--- begin Given entries ---

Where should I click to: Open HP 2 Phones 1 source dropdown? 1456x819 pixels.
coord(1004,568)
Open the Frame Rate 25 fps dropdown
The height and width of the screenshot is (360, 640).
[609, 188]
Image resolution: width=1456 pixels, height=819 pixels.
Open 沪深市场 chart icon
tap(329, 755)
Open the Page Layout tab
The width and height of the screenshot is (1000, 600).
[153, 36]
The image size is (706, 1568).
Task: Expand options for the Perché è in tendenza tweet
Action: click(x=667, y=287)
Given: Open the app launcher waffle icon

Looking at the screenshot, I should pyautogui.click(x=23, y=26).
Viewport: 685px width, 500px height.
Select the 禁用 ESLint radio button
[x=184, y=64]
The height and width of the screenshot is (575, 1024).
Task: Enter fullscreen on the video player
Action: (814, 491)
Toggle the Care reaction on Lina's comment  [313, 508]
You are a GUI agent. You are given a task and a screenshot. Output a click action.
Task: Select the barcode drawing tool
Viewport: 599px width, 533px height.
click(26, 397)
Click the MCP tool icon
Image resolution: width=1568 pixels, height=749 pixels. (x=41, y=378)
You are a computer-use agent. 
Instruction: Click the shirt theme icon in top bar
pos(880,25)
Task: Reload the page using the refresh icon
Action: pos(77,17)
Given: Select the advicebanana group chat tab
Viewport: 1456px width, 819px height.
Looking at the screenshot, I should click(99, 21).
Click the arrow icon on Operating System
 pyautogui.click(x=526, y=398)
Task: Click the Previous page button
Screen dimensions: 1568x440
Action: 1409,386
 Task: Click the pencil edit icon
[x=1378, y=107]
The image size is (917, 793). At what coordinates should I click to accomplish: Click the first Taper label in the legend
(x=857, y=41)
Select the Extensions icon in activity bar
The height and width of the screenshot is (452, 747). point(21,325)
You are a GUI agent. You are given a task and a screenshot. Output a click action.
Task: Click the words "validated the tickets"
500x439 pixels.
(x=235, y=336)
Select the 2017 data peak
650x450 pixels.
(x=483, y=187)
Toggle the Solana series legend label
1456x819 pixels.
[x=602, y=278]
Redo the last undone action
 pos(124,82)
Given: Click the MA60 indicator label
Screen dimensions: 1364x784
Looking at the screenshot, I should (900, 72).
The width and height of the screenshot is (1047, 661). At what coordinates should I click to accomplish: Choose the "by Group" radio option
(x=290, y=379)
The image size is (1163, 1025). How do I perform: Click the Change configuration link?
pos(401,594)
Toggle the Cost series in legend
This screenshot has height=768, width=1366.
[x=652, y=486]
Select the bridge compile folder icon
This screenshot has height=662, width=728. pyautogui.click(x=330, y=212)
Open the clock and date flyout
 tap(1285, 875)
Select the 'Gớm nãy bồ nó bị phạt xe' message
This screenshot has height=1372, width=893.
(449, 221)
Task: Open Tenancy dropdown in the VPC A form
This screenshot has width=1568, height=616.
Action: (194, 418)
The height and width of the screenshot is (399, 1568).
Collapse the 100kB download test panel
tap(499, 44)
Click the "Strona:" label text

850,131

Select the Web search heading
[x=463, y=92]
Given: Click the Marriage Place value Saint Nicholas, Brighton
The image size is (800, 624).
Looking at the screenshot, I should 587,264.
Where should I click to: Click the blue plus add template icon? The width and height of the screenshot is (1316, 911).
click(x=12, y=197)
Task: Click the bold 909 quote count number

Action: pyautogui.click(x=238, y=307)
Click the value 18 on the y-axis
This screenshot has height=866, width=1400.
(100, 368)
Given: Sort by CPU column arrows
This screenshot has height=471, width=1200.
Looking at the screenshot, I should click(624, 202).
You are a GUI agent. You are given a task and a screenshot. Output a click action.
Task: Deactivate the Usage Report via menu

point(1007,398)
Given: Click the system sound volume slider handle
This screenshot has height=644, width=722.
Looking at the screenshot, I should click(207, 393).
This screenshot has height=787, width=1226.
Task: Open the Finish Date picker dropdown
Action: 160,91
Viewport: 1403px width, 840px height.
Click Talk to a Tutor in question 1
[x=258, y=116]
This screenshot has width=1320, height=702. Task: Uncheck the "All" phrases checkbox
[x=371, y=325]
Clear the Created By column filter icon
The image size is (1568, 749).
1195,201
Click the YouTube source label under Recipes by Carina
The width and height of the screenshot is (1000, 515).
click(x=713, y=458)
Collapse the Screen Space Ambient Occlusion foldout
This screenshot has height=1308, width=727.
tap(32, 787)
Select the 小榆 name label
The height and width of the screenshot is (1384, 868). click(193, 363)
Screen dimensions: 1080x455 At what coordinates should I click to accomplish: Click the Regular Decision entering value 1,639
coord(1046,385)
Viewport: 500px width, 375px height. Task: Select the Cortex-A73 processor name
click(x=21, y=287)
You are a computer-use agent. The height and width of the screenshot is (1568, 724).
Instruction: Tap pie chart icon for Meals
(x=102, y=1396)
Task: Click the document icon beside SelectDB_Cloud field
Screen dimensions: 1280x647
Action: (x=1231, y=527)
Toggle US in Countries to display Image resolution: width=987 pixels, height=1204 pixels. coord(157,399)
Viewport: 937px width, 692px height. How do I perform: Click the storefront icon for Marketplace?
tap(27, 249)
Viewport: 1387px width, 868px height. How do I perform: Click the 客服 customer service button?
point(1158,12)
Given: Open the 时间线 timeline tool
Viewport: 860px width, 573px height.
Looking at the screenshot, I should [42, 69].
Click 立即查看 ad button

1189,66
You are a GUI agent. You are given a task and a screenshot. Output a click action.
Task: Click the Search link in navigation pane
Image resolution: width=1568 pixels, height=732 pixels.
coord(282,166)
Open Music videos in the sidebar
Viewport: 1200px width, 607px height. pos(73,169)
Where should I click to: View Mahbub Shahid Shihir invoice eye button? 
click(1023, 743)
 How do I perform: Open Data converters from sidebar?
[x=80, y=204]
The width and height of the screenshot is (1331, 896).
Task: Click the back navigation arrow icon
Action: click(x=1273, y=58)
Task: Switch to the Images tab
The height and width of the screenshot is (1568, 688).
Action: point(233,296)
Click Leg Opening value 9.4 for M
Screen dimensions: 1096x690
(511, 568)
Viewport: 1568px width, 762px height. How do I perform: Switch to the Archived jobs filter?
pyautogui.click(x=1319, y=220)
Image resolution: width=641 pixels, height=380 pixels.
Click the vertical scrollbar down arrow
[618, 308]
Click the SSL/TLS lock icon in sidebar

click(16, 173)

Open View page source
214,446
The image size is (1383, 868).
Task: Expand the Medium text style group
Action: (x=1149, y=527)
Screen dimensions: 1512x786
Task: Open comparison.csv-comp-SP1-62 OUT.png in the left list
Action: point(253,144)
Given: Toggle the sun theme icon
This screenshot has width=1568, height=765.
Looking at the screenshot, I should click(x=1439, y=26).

--- end Given entries ---

Written exercise = Could you copy the data word for word, starting with the line containing "Given: Open the app launcher waffle icon" and continuing through the line containing "(x=290, y=379)"?

Task solution =
Given: Open the app launcher waffle icon

Looking at the screenshot, I should pyautogui.click(x=23, y=26).
Viewport: 685px width, 500px height.
Select the 禁用 ESLint radio button
[x=184, y=64]
The height and width of the screenshot is (575, 1024).
Task: Enter fullscreen on the video player
Action: (814, 491)
Toggle the Care reaction on Lina's comment  [313, 508]
You are a GUI agent. You are given a task and a screenshot. Output a click action.
Task: Select the barcode drawing tool
Viewport: 599px width, 533px height.
click(26, 397)
Click the MCP tool icon
Image resolution: width=1568 pixels, height=749 pixels. (x=41, y=378)
You are a computer-use agent. 
Instruction: Click the shirt theme icon in top bar
pos(880,25)
Task: Reload the page using the refresh icon
Action: pos(77,17)
Given: Select the advicebanana group chat tab
Viewport: 1456px width, 819px height.
Looking at the screenshot, I should click(99, 21).
Click the arrow icon on Operating System
 pyautogui.click(x=526, y=398)
Task: Click the Previous page button
Screen dimensions: 1568x440
Action: 1409,386
 Task: Click the pencil edit icon
[x=1378, y=107]
The image size is (917, 793). At what coordinates should I click to accomplish: Click the first Taper label in the legend
(x=857, y=41)
Select the Extensions icon in activity bar
The height and width of the screenshot is (452, 747). point(21,325)
You are a GUI agent. You are given a task and a screenshot. Output a click action.
Task: Click the words "validated the tickets"
500x439 pixels.
(x=235, y=336)
Select the 2017 data peak
650x450 pixels.
(x=483, y=187)
Toggle the Solana series legend label
1456x819 pixels.
[x=602, y=278]
Redo the last undone action
 pos(124,82)
Given: Click the MA60 indicator label
Screen dimensions: 1364x784
Looking at the screenshot, I should (900, 72).
The width and height of the screenshot is (1047, 661). At what coordinates should I click to accomplish: Choose the "by Group" radio option
(x=290, y=379)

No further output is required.